- WORK REQUIRED: Rewrite the rows below, swapping "Sculpting" for "Modeling" and keeping everything else the same.

[Records for locating displayed items]
## START

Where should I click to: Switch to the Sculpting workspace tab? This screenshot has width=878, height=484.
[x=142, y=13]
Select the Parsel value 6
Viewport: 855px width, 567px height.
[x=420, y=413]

## END

- TASK RESULT:
Where should I click to: Switch to the Modeling workspace tab? This screenshot has width=878, height=484.
[x=142, y=13]
Select the Parsel value 6
Viewport: 855px width, 567px height.
[x=420, y=413]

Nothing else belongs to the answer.